General, Journalism

The challenge is, indeed, one of fragmentation. But if IBM think that the answer to TrinityMirror’s woes lies internally, they’re wrong…

Fair play to Patrick Smith of PaidContent for spotting this gem on the IBM website…

http://www.paidcontent.co.uk/entry/419-ibms-digital-restructuring-plan-saves-trinity-mirror-30-percent-on-midl/

Cos clearly when times are hard and every penny needs to be accounted for, it’s time to get the consultants in. And without the experts from IBM, who would have ever concluded that one of the travails facing the provincial newspaper industry is that it’s ‘fragmented’?

http://www-01.ibm.com/software/success/cssdb.nsf/CS/SJDN-7MEG8E?OpenDocument&Site=default&cty=en_us

Among many a managerial consultancy gem to be found in said document, one or two are worth mulling over… not least how the cost efficiencies introduced by way of central hub and multi-media many-platform thinking are getting ‘news’ to market that much quicker…

‘These innovations reduce staff numbers and help cut costs, but increase the news value by cutting the time from a reporter finding a story to it appearing online and in print…

Alas as and when IBM and Trinity roll their new way of news-room thinking out in Liverpool they might hit a small snag. Particularly when it comes to their staff-lite print product.

That what IBM and all those consultancy fees might have given them with one-hand time-wise, the M62 and the M60 will take away with the other….

http://outwithabang.rickwaghorn.co.uk/?p=135

But the other line of note for was IBM’s view of where the TrinityMirror model was ‘fragmented’ – ‘Like all contemporary multi-media companies, TrinityMirror was a fragmented business with titles having their own editorial, advertising and production teams…

TrinityMirror is, indeed, a fragmented business. But its not the internal fragmentation of their business that is their greatest challenge.

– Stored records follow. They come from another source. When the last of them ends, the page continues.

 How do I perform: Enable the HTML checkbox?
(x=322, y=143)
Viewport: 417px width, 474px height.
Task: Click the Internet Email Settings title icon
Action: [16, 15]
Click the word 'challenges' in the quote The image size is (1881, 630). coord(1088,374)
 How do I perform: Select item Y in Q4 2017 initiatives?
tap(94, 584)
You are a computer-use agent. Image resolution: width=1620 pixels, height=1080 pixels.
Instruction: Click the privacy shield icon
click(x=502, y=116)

I’m no IBM consultant, but why not do a body-count to circulation-patch study across your ‘editorial, production and advertising teams…’ and – without making a single journalist/sub/ad-rep redundant – assign each and every one of them a ‘patch’; do it by postcodes; get data sourcing.

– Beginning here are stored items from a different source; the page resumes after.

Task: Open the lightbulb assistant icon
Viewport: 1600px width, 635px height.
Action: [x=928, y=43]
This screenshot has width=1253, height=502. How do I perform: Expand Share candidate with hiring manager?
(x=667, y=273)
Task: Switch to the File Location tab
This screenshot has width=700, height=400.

Keep one or two specialists up your sleeve; otherwise – subs desk included – everyone’s out of the building; working from home. They get half-a-dozen postcodes each.

And then – to avoid the ‘fragmentation’ that IBM so fears – they each do the lot. They write, sub and source advertising.

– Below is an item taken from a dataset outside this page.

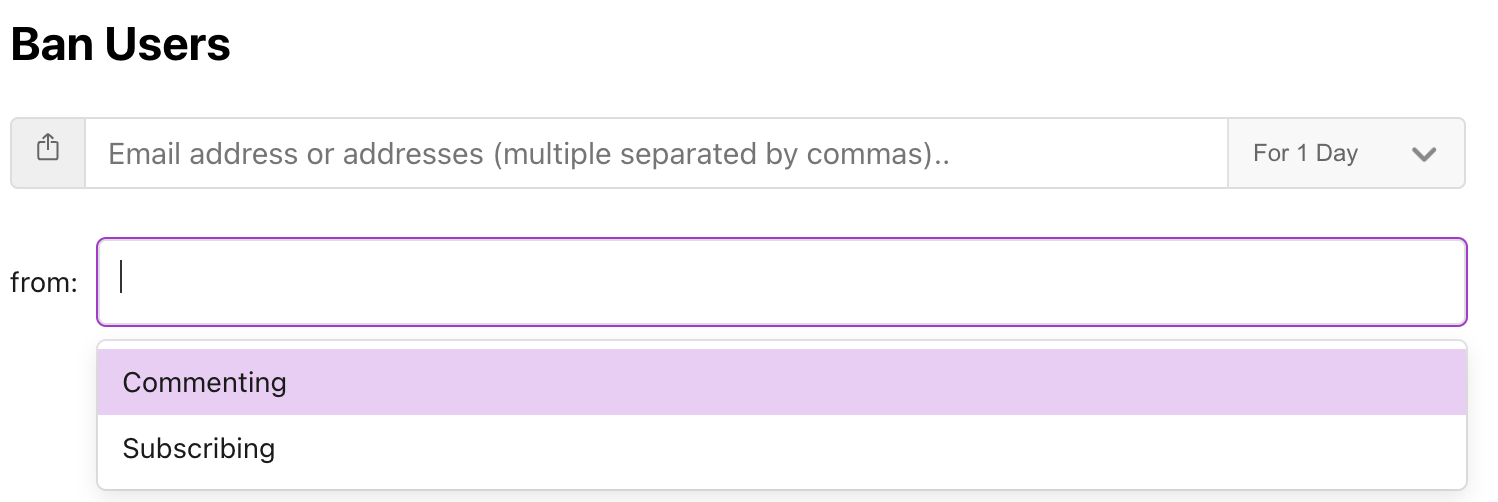Screen dimensions: 1498x502
Task: Click empty area right of 'Subscribing'
Action: click(x=870, y=448)
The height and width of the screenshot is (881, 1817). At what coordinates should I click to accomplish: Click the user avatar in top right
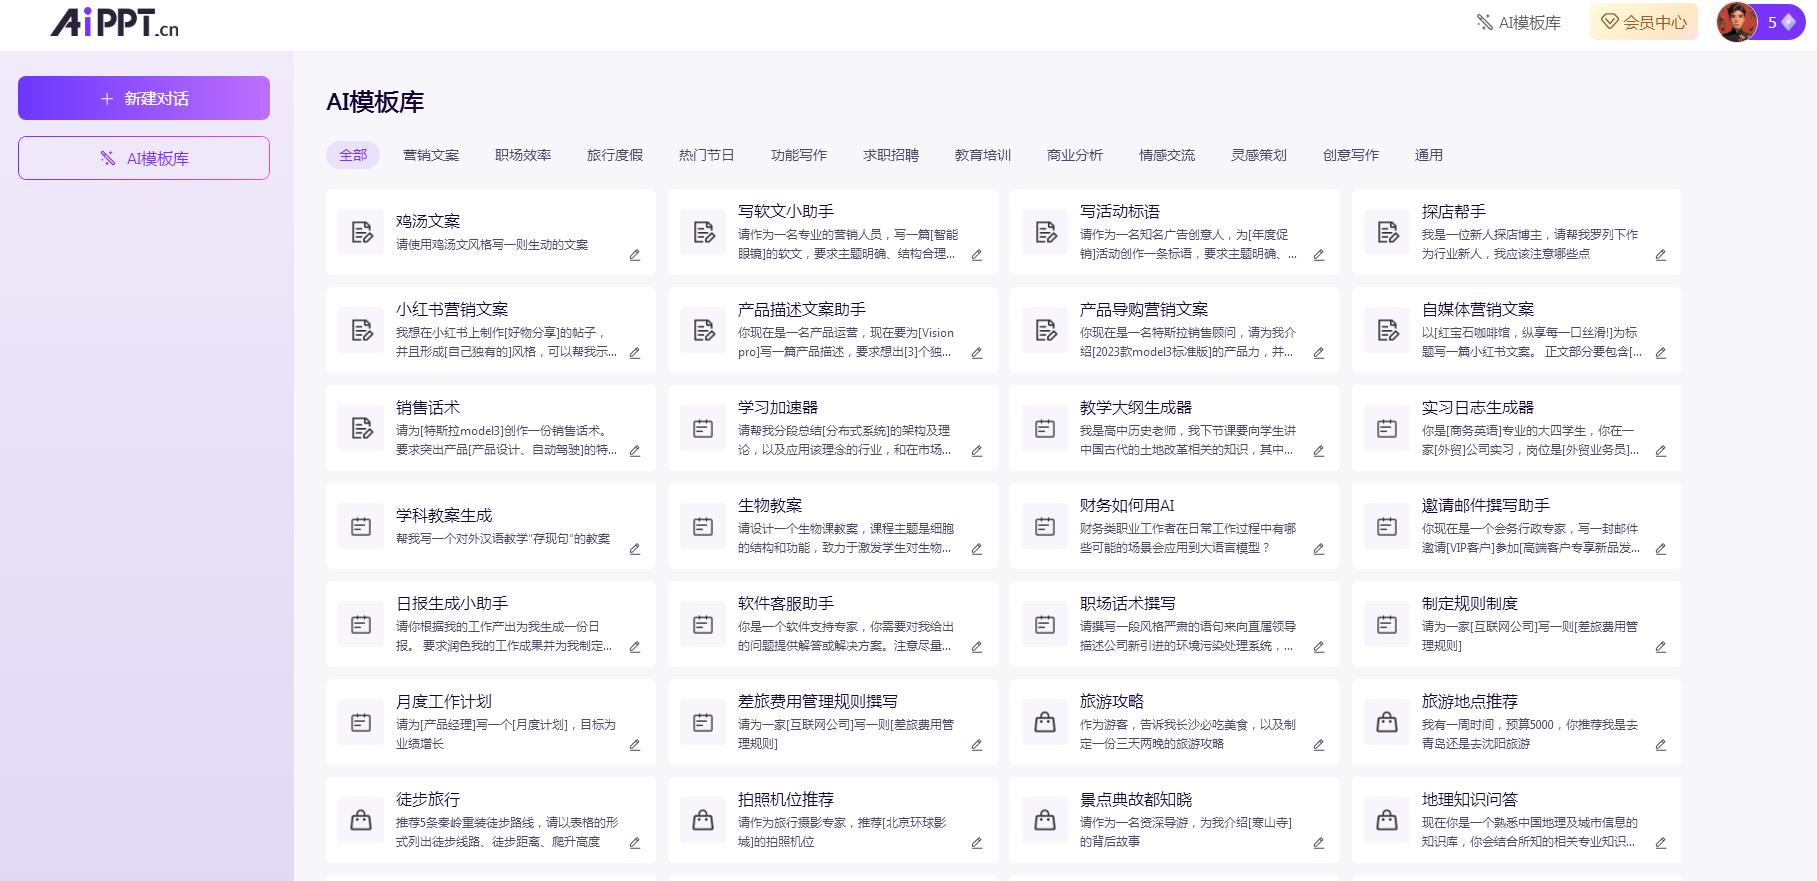(1737, 22)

So, to keep boots on the ground, let’s re-train some of the advertising bods to become local, beat reporters – let’s swap skills; you show me how to get an ad off a garage owner, I’ll show you how to write an engaging 60th wedding report. You do B11 through to 16 and I’ll do B16 through to 23…

And, you know what, to get even more bodies on the ground, to get our faces right under peoples’ noses, let’s re-train some of the printers too…

And whilst we’ve actually got bodies out there, actually on the ground – talking to people – let’s see who’s out there that we can link to; whose got a decent blog running out of B12? But let’s meet them; let’s swap stories in the coffee shop.

Who’s fragmented now? We’re all SWAs, not MMJs. Subs, writers and ad salespeople. All rolled into one. And we’re all out there; on the front-line; selling and meeting, talking and buying.

There you go.

The ‘fragmentation’ that continues to haunt us all is not internal; those walls we can pull down; it’s called multi-skilling; looking at your contacts book as a list of potential advertisers – recognising that the parish council chairman is also the local garage owner… and from the other side of the fence, recognising that the local garage owner is also the parish council chairman…

The fragmentation that even the boys from IBM have yet to master – or, indeed, even mention – is the external fragmentation; that, oops, can’t do this in WS12, that’s Express & Star land… oh no, L14, that’s the Leicester Mercury… outside our patch.

All those local, medieval circulation fiefdoms that have been so religiously plundered for the better part of 300 years. That’s the biggest issue; that’s what will strangle the provincial newspaper industry worldwide.

That’s the gauntlet you should be laying at IBM’s feet.